Study shows marriage improves survival rates

British study finds married people more likely to live even if they suffer from diabetes, high blood pressure, and high cholesterol.

Arutz Sheva Staff,

Elderly couple
Elderly couple
iStock

A new research by Birmingham's Aston Medical School found that marriage improves the chances of recovering from illness and reduces the chance of dying from type 2 diabetes, high blood pressure, and high cholesterol.

The study included over one million patients between 2000 and 2013. Each patient was monitored for approximately five years.

The participants had an average age of 60.

Marriage improved the survival rates of patients with high cholesterol by 16%, of diabetes patients by 14%, and of those patients with high blood pressure by 10%.

"Our research suggests that marriage offers a protective effect, which is probably down to having support in controlling the key risk factors for heart disease," lead researcher Dr. Paul Carter said.

‘The findings shouldn’t be seen as a reason to get married, but as encouragement for people to build strong support networks with their families and friends."

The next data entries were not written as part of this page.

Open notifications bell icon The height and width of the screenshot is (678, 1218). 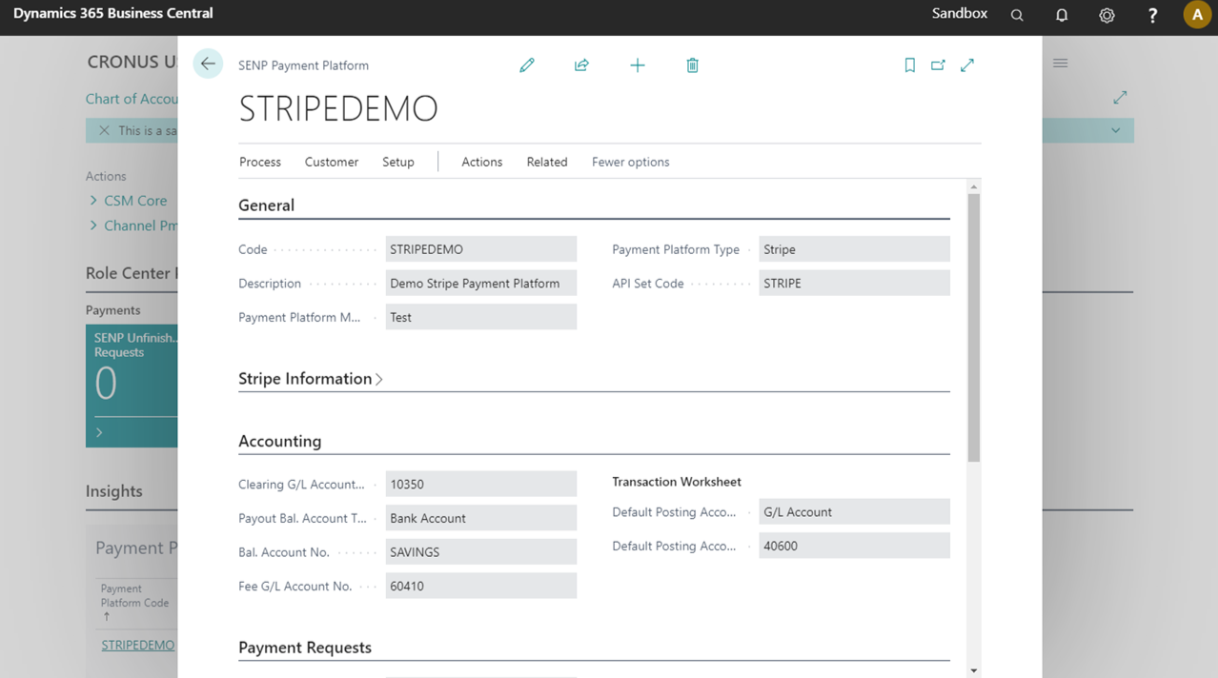(x=1062, y=15)
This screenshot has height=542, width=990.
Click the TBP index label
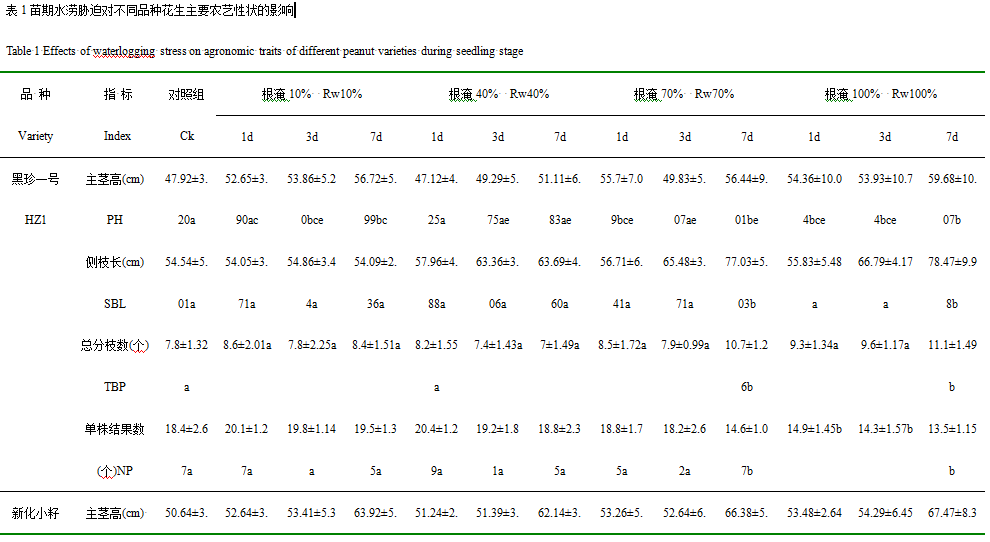[115, 387]
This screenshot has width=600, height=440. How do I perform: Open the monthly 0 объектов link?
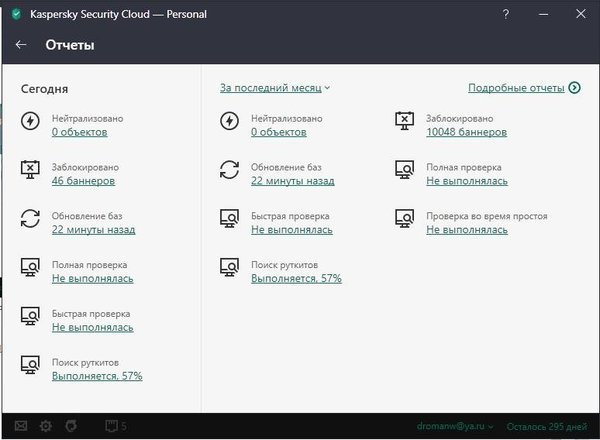(279, 132)

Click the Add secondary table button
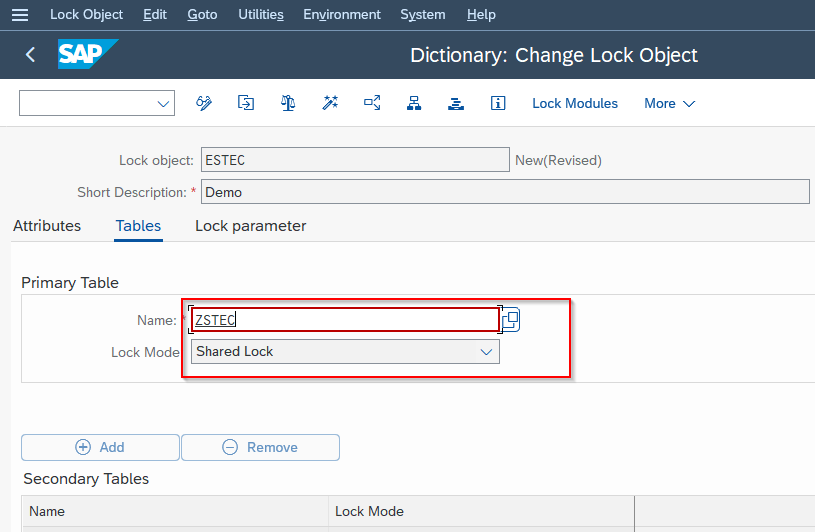(x=100, y=447)
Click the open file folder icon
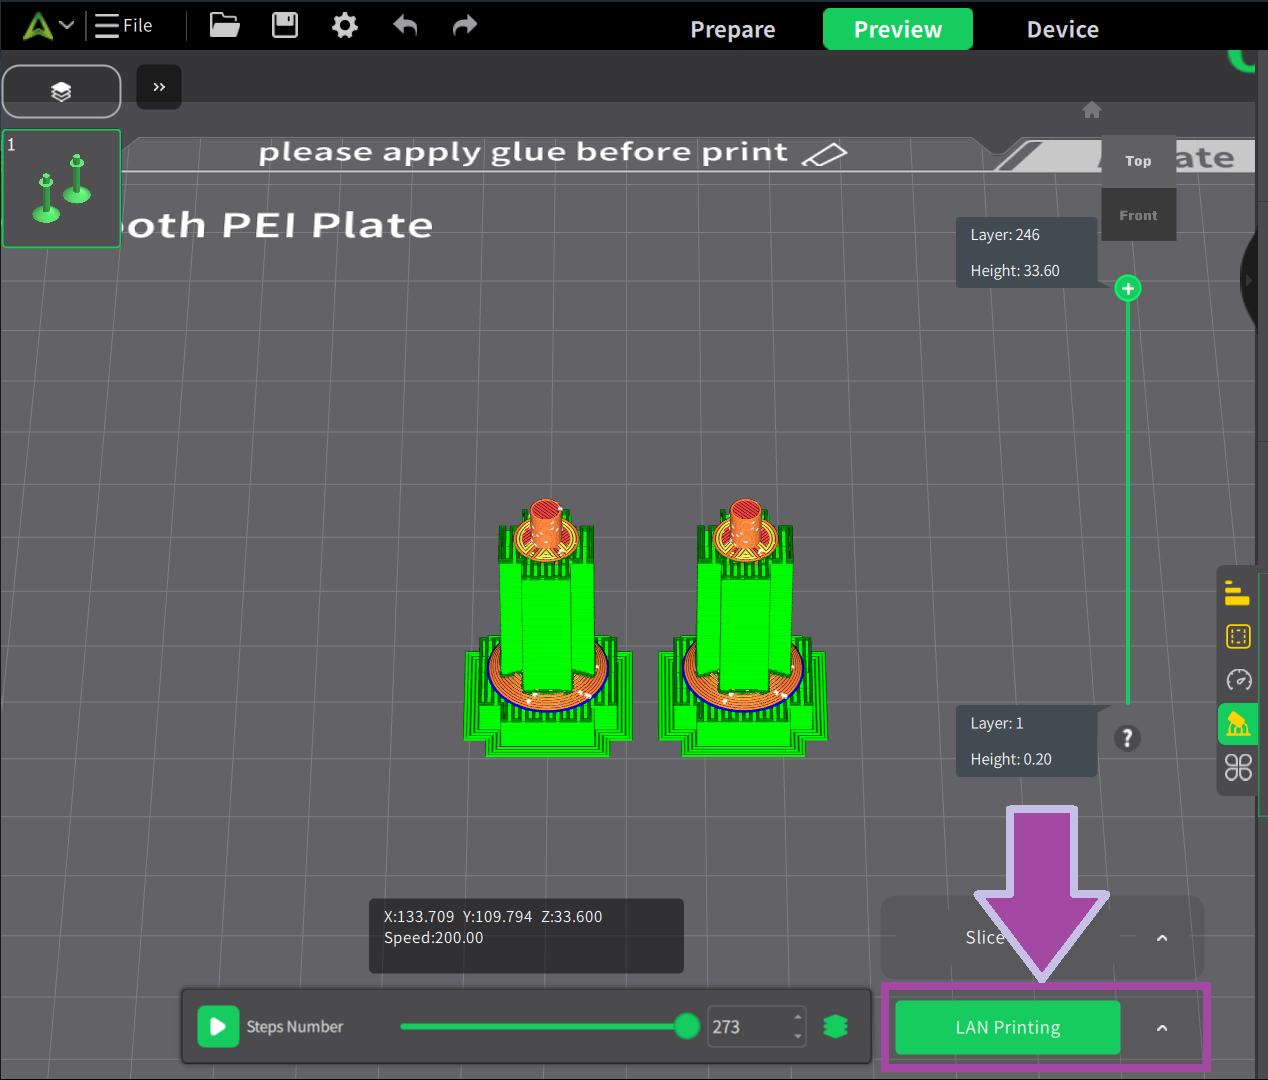The width and height of the screenshot is (1268, 1080). (224, 25)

"Our social interactions, as well as medical risk factors, are important determinants of both our health and wellbeing," the British Heart Foundation's Dr. Mike Knapton said. "Whether you are married or not, if you have any of the main risk factors for heart disease then you can call upon loved ones to help you to manage them."

A previous study by the same researchers found that the chances of surviving a heart attack or stroke jump by 14% and 71% respectively if the patient is married.